Monday, April 4, 2011

Asteya or Non-Stealing: Living with Integrity and Reciprocity

Asteya or non-stealing is the third Yama in yoga's ethical code. Each of us steal in many ways, every day-from each other, the earth, ourselves and from the future. This can show up looking like arrogance, one upmanship, by not being present when listening to others, jealousy, and excessive consumption of resources from the earth, to name a few.

My assignment over the last couple of weeks has been to notice when I am stealing from the earth and the future. The question for exploration was, "Where are you taking without returning something of equal value?"

Deborah makes a good point on page 62 of The Yamas and Niyamas when she says, "You wouldn't go to a friend's house for dinner, complain about the food, leave your trash lying around and walk off with the candlesticks because you wanted them. And yet, this is so often how we treat our world."

I began pondering this question on the heels of the Tsunami and earthquake in Japan when our fragility as human beings dependent on the earth was violently and tragically showcased. I have been sitting with the idea that what may really be taking place is a magnanimous imbalance within the earth's ecosystems and within ourselves.

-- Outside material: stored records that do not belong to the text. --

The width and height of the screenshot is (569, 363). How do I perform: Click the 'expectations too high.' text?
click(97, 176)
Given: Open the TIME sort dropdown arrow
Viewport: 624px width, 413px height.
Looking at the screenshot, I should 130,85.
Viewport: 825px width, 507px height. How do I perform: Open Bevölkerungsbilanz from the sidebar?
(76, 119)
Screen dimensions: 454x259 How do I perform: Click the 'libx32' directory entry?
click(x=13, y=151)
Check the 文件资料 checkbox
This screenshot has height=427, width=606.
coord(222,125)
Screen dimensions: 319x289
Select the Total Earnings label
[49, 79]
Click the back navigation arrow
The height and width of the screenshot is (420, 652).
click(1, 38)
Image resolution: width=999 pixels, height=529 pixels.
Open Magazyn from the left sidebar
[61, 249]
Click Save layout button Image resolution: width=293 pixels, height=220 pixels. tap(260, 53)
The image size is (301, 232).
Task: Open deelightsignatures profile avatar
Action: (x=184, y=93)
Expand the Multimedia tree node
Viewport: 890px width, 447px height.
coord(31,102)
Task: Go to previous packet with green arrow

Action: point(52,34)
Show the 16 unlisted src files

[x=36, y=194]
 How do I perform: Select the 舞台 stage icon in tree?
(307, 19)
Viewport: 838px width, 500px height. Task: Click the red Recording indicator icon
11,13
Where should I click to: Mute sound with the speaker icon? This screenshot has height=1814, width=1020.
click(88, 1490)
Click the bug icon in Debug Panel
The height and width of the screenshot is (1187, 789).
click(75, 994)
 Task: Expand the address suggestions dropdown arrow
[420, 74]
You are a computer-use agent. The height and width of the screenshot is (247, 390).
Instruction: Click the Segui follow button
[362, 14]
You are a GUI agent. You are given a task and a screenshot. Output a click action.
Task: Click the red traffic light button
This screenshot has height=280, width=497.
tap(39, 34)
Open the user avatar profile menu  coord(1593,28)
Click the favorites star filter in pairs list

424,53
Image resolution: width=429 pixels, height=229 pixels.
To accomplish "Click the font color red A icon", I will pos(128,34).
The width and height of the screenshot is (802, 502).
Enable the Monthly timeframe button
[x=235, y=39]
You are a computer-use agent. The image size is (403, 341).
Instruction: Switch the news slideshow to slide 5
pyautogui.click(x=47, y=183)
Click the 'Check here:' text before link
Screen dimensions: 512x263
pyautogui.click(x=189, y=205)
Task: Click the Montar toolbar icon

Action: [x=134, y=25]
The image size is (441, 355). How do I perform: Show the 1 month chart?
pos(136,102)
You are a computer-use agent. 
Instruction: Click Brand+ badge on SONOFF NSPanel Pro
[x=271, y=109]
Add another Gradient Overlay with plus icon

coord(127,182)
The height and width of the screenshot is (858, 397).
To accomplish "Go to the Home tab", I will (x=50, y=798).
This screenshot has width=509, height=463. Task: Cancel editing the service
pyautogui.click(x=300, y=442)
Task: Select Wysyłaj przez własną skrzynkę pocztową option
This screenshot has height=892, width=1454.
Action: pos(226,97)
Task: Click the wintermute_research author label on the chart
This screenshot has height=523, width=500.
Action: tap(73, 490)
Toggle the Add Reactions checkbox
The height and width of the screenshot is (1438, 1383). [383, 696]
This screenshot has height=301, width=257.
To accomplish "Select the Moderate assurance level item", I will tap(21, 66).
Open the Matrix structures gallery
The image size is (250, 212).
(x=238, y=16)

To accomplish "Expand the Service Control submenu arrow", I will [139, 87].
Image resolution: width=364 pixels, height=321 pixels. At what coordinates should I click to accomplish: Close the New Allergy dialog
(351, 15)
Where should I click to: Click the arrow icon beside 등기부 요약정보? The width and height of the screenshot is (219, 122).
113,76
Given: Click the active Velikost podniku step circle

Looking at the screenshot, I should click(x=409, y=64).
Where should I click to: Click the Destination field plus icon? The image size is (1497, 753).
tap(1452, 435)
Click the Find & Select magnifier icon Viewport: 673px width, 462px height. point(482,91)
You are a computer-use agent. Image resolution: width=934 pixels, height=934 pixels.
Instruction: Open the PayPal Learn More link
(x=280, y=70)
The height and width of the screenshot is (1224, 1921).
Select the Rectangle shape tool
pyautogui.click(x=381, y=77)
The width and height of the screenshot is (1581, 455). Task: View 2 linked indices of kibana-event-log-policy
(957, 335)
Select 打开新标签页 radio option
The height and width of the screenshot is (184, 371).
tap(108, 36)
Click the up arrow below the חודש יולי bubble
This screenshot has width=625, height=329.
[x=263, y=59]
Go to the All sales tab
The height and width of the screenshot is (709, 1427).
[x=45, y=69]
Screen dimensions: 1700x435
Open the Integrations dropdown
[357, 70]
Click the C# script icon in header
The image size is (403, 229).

Calling it a "natural disaster" is a limiting concept that fails to include a holistic approach to engaging with and understanding our world.

The earth is a living organism that each of us are intrinsically connected to. We depend on her resources and we depend on her to be the very foundation we survive upon. Many cultures, both past and present, have known this and honored it. As within, so without, as it were.

Using only what is needed and giving back to the earth are anathema to many people raised to believe that they can have whatever they want, as much as they want, whenever they want, without regard for consequence. I too, was raised an American on consumer culture-super size portions, plastic bags, cheap clothes made in China and all of the petrol one's car could guzzle.

I still struggle with feeling entitled to consume with wild abandon even though my life has been scaled down to a simple country existence with minimal possessions and a garden.

And as I really began to look at where I was taking something without giving something back- whoa Nelly! I was a little bit shocked by how much my engagement with the earth still lacks reciprocity.

Even looking at one simple example like food leads to a conundrum of epic proportions for someone, like me, who is used to having every single type of fruit and vegetable available year round. To even begin to ponder the ridiculousness of buying a tomato from Chile, not to mention the enormous load of resources required to get that tomato from one continent to another-makes me a little bit crazy.

But there is hope.

There is hope in the seedlings that are coming up in my front windows. There is hope in the compost pile in the back yard. There is hope in the renewing season of spring. There is hope in all of the sustainable energy and agriculture movements that are popping up all over the US. There is hope in local food. There is hope in re-using old materials creatively. There is hope in local trade and bartering. There is hope in the possibility that each one of us may begin to wake up to our connection to that which we are dependent on for survival.

Asteya asks each of us to begin with ourselves and I am itching here in KR at the beginning of April to get outside and get my hands in the dirt, to re-affirm my relationship with the life giving soil, to plant and watch more hope grow throughout the summer, to tend to becoming more reciprocal.